She had rested for two days in Miles City; had seen the horse-market,
with horse-wranglers in chaps; had taken dinner with army people at Fort
Keogh, once the bulwark against the Sioux, now nodding over the dry
grass on its parade ground.
By the Yellowstone River, past the Crow reservation, Claire had driven
on through the Real West, along the Great Highway. The Red Trail and the
Yellowstone Trail had joined now and she was one of the new Canterbury
Pilgrims. Even Mr. Boltwood caught the trick of looking for licenses,
and cried, "There's a Connecticut car!"
To the Easterner, a drive from New York to Cape Cod, over asphalt, is
viewed as heroic, but here were cars that had casually started on
thousand-mile vacations. She kept pace not only with large cars touring
from St. Louis or Detroit to Glacier Park and Yellowstone, but also she
found herself companionable with families of workmen, headed for a new
town and a new job, and driving because a flivver, bought second-hand
and soon to be sold again, was cheaper than trains.
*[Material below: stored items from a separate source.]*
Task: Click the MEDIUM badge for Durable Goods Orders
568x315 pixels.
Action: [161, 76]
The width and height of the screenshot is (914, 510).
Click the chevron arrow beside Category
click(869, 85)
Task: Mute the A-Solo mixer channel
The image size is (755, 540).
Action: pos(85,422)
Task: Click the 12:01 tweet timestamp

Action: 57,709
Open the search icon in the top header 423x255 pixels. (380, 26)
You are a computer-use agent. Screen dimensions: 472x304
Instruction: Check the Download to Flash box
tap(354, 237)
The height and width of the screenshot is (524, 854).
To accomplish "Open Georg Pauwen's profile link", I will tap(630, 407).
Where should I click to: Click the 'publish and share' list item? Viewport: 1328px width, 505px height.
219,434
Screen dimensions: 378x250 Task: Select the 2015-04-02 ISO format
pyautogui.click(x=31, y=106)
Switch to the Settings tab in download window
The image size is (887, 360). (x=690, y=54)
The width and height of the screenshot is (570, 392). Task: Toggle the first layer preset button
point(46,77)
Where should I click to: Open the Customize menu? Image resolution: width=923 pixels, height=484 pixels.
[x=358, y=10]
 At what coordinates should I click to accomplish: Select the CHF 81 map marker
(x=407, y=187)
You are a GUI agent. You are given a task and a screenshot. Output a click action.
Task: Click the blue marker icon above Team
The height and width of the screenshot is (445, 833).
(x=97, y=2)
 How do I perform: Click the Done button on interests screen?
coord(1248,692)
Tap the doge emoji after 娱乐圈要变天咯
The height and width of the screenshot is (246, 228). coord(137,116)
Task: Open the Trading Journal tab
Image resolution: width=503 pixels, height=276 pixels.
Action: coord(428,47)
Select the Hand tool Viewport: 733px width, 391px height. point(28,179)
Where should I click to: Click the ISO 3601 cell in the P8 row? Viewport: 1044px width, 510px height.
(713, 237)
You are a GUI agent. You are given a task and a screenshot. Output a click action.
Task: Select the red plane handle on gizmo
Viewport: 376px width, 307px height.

"Sagebrush Tourists" these camping adventurers were called. Claire
became used to small cars, with curtain-lights broken, bearing
wash-boilers or refrigerators on the back, pasteboard suitcases lashed
by rope to the running-board, frying pans and canvas water bottles
dangling from top-rods. And once baby's personal laundry was seen
flapping on a line across a tonneau!
In each car was what looked like the crowd at a large
farm-auction--grandfather, father, mother, a couple of sons and two or
three daughters, at least one baby in the arms of each grown-up, all
jammed into two seats already filled with trunks and baby-carriages. And
they were happy--incredibly happier than the smart people being conveyed
in a bored way behind chauffeurs.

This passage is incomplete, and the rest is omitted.